There is no debate. The shark has been extinct for millions of years. Yet Discovery opted to pretend — on television, on social media, on its website —  that there is still a question about the existence of a long-dead shark. “Discovery Channel betrayed that trust during its biggest viewing week of the year,” actor and blogger Wil Wheaton wrote at the time. “That is disgusting, and whoever made that decision should be ashamed.” Last year, a Discover magazine (no relation to Discovery Communications) blogger called the network out on its “fraud, deception and lies.” The network’s most visible and vocal critic was shark researcher and PhD student David Shiffman. “They burned a lot of bridges in the scientific community and in the ocean conservation community by the way they misrepresent research and misrepresent sharks,” he said. “I think those relationships can be repaired, but it’s going to take time.”

Last fall, the executive who led the channel during the two previous Shark Weeks, Eileen O’Neill, exited. Her replacement, Rich Ross, made it unconditionally clear just three days after he started his new job that Discovery would no longer broadcast fake documentaries, declaring them unfit for the network. “I think fiction, as long as fiction is identified as fiction, can be possible. But it’s not fiction presented as nonfiction,” he told me. “There is an absolute drive and desire in the consumer marketplace for authentic storytelling, nonfiction that’s actually nonfiction.”

At the time, Discovery’s executives doubled down. Last year it aired another misleading documentary about Megalodon and Shark of Darkness: Wrath of Submarine, which used actors portraying marine biologists. Far worse, however, was that other shows used interviews with real scientists to create fiction — in 2013 and 2014 Shark Week aired Monster Hammerhead and Voodoo Sharks. Scientists interviewed for both — including a Shedd Aquarium hammerhead researcher — later revealed that their words were taken out of context. Both shows were produced by Gurney Productions, the company behind Duck Dynasty, the A&E series starring real people who act out fake scenarios but pretend they’re real.

Discovery’s reputation was built over several decades. It is the flagship network of Discovery Communications, which has massive reach that exceeds every other pay television provider: almost 3 billion subscribers around the world. In the U.S. that includes networks as diverse as Animal Planet and TLC, which do not have the same reputation as Discovery itself. The parent company’s mission statement says it is “dedicated to satisfying curiosity and entertaining viewers with high-quality content through its global television brands.” Its mission also notes that it “is a leading provider of educational products and services to schools.”

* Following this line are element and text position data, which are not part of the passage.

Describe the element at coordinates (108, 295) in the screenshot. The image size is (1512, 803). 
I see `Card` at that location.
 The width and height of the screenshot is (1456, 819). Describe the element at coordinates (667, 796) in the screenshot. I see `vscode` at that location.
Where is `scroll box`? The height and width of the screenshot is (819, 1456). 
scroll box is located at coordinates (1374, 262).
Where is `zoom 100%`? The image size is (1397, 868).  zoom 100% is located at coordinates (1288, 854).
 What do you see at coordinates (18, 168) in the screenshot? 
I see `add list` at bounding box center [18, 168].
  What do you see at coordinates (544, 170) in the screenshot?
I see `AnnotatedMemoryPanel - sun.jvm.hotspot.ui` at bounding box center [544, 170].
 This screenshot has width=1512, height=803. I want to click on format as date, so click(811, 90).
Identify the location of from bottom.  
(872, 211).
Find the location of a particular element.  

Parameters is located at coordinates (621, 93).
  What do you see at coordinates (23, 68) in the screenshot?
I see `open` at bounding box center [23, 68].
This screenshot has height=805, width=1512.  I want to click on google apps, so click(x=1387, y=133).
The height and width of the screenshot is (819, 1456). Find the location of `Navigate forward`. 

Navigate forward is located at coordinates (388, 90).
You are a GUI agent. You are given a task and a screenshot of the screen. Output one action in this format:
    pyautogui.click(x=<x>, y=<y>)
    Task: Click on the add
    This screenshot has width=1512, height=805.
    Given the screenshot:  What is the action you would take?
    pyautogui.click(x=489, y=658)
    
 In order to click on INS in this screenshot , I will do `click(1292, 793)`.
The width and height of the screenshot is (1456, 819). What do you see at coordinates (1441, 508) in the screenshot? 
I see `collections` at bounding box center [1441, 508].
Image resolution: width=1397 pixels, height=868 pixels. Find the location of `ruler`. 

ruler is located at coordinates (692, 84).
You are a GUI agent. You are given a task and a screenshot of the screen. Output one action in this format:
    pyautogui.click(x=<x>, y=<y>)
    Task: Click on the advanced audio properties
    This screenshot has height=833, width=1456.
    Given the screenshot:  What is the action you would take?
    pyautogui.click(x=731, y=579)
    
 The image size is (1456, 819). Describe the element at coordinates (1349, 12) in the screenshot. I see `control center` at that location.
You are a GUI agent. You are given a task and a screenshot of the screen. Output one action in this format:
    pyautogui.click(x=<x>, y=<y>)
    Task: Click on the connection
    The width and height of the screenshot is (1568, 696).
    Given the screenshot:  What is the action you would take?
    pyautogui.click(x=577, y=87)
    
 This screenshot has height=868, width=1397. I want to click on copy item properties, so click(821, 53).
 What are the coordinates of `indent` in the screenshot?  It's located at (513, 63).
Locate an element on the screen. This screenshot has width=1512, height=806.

Balancing entertainment with education is not easy, and viewers don’t want to be lectured. For sure, Discovery also aired many respectable, factual, entertaining documentaries both summers. But attention to Megalodon drowned out the others because it damaged the public’s trust. Shark Week returns this Sunday, July 5 (after a ratings dip last year), and is now being overseen by Discovery vice-president of documentaries and specials Howard Swartz. Can it reverse what was started in the last few years?

“We’ve made it very clear to the production companies that we’re not in the business of making stuff up and we’re not in the business of misrepresenting the great work that the science community and the research community are doing,” Swartz said. “I’ve let every scientist that I’ve talked to know that, if they have a question about it or they have any kind of discomfort about anything, they can call me any time they want. We’ll make sure that they’re being portrayed accurately.”

When people watch Shark Week, Ross said, “I want people to look at it this year and say, ‘These people have not been co-opted.’ They’ve contributed their work and we know they’re scientists who work in specifics. … We all share the same goal now, and that is to be able to entertain our viewers with creatures that are extraordinary.”

Even if the network repairs the damage and turns away from deception, there is still a perpetual balancing act ahead for Shark Week — and for all who hope to make reality engaging. Discovery’s information, Ross said, “still has to come in an entertaining showcase. We’re a TV network. That’s what we do.”